Multiple sightings of red squirrels at Cumbria's Skelwith Fold caravan park this spring are causing excitement among holidaymakers – and especially youngsters.

The wildlife-friendly Ambleside park says the red revival is evidence of the success of its 12-year conservation programme to encourage the animals' return.

Now guests at Skelwith Fold are reporting regular appearances of the red squirrel colonies which are beginning to thrive in the 130 acre grounds of the park.

For children especially, says director Henry Wild, it's a magical chance to see – possibly for the first time ever – Britain's best-loved and most iconic woodland creature.

But tempting the elusive reds back has required a concerted effort by the park and its staff over a period of more than a decade.

It required a reduction in the number of grey squirrels through humane culling, and a woodland management scheme to ensure that the natural environment remained red-friendly.

A near setback to the park's plans came near the start when a virus, deadly to red squirrels, was known to be spreading through parts of the UK.

Skelwith Fold established that the parapox virus, as it is called, was suspected of being passed via the feeders often used to bolster the diet of red squirrels.
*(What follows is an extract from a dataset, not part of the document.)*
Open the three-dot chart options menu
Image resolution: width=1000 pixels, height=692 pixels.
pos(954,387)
The park quickly moved on to ground feeding and alternative methods of delivering the food to the animals - and as a result, the grounds have remained completely virus-free.
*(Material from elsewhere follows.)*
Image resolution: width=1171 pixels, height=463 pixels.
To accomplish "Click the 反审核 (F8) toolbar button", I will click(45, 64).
According to Henry Wild, Skelwith Fold is also thankfully free of another major threat to red squirrels - the domestic cat, and its total disregard for whether its dinner is endangered or not.

Six years ago, after the first reds were spotted, The Prince of Wales wrote to Skelwith Fold congratulating the park "most strongly" on its "efforts to preserve this wonderful creature".

Prince Charles also gave details of the park's achievements to the Red Squirrel Survival Trust, of which he is the patron, and it has now published Skelwith's success strategy nationwide.

"It's involved a lot of hard work on the part of our own conservation team at Skelwith Fold, but this year's many sightings have made everything worthwhile," said Henry.

"The possible return of the reds is something we've all dreamt of for a long time, and now it's become a reality thanks to the determination of everybody here.

"Our guests have also felt the buzz, and many have reported capturing their sighting on camera – and we're now compiling, where possible, a library of their films and photos.

"It's fantastic to know that our reds are helping to create some amazing lifetime memories for youngsters who have only ever heard about these lovely animals," added Henry.